The outlet added that European diplomats have expressed concern that the eventual criteria could exclude large numbers of Palestinians, including civil servants, such as police and medical staff, who have worked under Hamas’s 18-year administration of the enclave as well as their family members.

And aid agencies said the idea of providing aid only to people in certain areas to the exclusion of others goes against humanitarian principles.

“We deliver aid where people are,” said Tamara Alrifai, the director of external relations for the United Nations Palestinian refugee agency, UNRWA. “We don’t provide services where we’d like people to be. That goes against the entire philosophy of aid and development.”

“This is about delivering the services people need to where the people are, not creating an artificial village and imposing what services you think people need onto them,” she said.


US planners are said to hope that access to food, security and aid will draw people into the Israeli-controlled ‘green zone’

 

Division, partition and shrunken space

Arab and European officials as well as agencies such as Refugees International have expressed concern that the division of Gaza into red and green zones may pave the way to permanent partition. The idea has also drawn comparisons to the occupations of Baghdad and Kabul, where green zones became effective Western enclaves.

However, the suggestion of dividing Gaza is not entirely new. Speaking in April, Netanyahu spoke of plans to “divide up” Gaza by building a new Israel-controlled security corridor between Rafah and Khan Younis, suggesting Israel was preparing to separate the two cities.

As recently as September, far-right Israeli Finance Minister Bezalel Smotrich characterised Gaza as a “real estate bonanza”, telling an audience that he was already in negotiations with the Americans on how to divide up the enclave after the war.

Smotrich and other Israeli settler leaders have consistently called for Israel to create illegal settlements for Jewish Israelis in Gaza and essentially force the Palestinian population out in what would amount to ethnic cleansing.

“How can you divide it?” Yossi Mekelberg of Chatham House asked rhetorically. “You can’t squeeze 2 million people into a space even smaller than that which they’re already in.”

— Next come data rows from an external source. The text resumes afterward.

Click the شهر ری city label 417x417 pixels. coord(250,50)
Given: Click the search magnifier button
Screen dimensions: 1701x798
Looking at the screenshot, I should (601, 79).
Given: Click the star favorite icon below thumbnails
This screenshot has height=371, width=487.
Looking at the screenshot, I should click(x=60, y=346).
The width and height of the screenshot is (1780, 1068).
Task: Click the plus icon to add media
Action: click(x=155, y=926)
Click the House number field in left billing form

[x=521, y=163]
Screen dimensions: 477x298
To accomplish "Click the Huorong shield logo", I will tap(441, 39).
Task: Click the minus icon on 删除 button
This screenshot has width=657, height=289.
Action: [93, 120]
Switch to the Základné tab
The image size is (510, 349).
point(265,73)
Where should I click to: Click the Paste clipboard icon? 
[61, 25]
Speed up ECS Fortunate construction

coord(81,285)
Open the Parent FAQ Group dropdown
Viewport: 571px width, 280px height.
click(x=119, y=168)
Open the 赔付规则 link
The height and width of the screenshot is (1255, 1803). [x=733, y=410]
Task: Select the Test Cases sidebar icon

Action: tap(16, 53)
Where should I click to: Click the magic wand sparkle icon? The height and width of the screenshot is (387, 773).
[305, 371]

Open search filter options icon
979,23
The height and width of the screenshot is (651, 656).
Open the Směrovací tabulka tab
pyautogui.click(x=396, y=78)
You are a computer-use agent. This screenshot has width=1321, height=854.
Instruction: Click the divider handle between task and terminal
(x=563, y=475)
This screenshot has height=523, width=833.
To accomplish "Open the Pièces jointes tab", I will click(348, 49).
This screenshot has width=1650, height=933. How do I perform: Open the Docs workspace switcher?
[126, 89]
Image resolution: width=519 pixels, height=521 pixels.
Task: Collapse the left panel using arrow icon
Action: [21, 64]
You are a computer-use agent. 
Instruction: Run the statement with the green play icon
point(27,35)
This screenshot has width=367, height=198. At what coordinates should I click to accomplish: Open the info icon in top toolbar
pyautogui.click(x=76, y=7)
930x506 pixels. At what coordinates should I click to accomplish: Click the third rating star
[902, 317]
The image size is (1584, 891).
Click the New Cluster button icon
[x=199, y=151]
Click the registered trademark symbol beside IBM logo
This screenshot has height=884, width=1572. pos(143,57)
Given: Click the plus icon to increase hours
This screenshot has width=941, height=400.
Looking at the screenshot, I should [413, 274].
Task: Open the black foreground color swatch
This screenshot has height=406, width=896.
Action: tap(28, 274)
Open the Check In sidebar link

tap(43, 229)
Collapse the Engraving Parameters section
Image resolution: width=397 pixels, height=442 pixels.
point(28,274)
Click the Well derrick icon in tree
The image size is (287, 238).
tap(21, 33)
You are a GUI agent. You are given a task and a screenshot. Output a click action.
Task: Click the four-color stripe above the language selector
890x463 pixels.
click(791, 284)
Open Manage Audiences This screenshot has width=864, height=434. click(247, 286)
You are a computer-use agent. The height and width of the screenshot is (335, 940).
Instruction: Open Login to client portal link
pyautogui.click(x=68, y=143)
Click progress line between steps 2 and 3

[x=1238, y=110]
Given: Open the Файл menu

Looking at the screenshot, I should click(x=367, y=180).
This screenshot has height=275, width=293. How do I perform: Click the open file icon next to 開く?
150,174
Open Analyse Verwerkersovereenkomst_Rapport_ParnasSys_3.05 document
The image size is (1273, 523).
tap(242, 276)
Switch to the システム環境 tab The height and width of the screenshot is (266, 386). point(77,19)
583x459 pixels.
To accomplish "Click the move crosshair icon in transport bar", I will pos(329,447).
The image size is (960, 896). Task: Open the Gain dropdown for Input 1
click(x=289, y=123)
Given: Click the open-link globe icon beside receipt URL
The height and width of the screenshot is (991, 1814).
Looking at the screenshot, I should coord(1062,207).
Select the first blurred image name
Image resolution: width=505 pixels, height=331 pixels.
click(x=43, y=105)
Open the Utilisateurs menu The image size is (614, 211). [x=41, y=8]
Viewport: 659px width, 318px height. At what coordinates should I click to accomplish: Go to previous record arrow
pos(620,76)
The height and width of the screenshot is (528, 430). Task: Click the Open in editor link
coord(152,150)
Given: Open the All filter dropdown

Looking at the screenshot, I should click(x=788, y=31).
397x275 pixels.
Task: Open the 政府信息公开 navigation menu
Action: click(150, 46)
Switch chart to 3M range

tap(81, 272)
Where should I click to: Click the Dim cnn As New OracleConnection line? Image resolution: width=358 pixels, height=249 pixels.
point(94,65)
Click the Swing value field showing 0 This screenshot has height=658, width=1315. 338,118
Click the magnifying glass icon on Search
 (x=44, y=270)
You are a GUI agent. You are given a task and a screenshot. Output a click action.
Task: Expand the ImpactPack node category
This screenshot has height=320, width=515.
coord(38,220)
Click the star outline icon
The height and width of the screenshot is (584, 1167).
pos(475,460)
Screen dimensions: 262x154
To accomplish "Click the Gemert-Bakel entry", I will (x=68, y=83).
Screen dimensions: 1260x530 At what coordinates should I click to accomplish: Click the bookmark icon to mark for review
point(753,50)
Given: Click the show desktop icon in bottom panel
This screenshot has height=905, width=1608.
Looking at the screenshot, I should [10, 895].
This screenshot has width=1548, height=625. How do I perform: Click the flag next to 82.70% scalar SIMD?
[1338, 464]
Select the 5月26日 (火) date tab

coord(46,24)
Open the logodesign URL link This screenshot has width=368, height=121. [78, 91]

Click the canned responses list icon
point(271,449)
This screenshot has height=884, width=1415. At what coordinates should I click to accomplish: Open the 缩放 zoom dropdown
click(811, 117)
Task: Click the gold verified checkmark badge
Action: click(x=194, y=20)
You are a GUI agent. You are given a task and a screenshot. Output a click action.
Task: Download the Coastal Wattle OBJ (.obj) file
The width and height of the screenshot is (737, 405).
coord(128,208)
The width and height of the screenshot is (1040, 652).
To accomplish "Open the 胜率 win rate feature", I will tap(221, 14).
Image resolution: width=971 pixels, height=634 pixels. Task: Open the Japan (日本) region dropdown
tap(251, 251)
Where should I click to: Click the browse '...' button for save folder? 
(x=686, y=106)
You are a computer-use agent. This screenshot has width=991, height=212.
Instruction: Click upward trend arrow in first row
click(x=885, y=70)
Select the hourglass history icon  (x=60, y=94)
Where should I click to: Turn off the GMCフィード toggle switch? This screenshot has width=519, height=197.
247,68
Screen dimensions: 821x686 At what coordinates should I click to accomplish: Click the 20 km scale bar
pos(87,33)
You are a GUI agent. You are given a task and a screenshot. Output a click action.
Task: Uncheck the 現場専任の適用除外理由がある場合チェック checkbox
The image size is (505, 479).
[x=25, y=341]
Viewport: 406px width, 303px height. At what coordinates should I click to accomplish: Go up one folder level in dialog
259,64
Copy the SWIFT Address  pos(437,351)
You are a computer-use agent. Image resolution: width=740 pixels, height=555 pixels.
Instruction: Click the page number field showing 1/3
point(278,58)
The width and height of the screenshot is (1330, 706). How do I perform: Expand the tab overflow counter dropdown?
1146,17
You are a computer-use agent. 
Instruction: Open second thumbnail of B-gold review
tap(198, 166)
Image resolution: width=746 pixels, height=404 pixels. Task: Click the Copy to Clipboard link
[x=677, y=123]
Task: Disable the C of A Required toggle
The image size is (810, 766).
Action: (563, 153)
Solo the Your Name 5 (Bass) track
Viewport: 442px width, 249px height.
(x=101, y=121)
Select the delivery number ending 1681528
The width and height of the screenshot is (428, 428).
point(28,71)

“Imposing an Israeli or American solution onto Gaza just isn’t going to work. If you’re going to even try to achieve something lasting, you need to begin with an understanding of Gaza’s history, culture and trauma,” Mekelberg added. “Palestinians need to be part of any settlement, or it’s never going to be stable.”

In Gaza, news of US and Israeli plans for the future of Palestinians is doing little to reassure a population battered and displaced after two years of Israeli assaults. “No one has talked to us. No one has thought about what people here need,” Hussein said. “What about people’s homes and land? Do they just give them up to go and live in a container?”